◆ Exercise instructions: Please reproduce exactly, and only, the line containing "You are a GUI" and every line after it to the end of the records below, leaving out all pictures.

(Items listed in a dataset)
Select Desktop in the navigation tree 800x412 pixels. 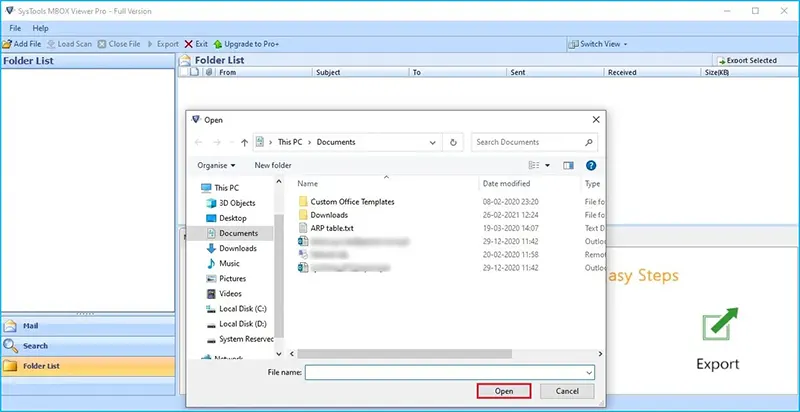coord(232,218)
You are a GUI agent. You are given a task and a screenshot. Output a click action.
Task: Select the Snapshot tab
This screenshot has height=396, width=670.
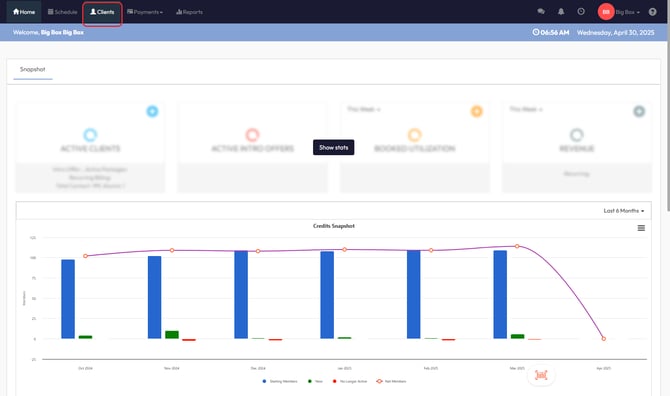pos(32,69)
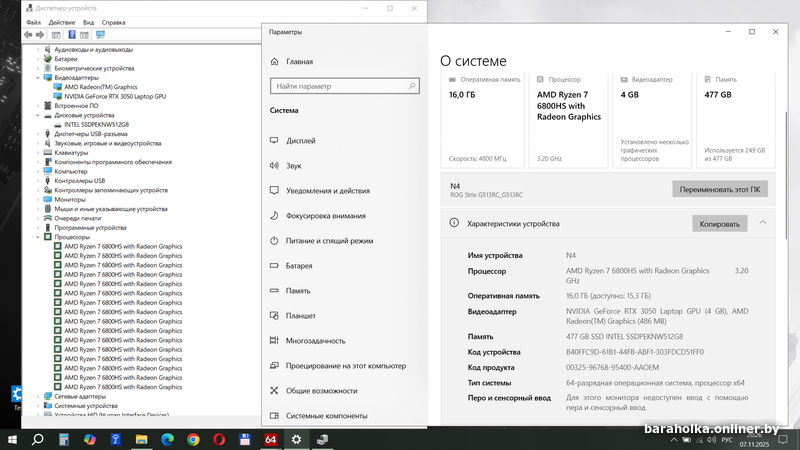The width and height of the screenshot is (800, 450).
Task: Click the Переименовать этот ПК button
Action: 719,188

◆ Task response:
You are a GUI agent. You are given a task and a screenshot. Output a click action.
Task: Select the Snapshot tab
This screenshot has height=396, width=670.
pos(32,69)
The width and height of the screenshot is (800, 450).
Task: Click the Переименовать этот ПК button
Action: 719,188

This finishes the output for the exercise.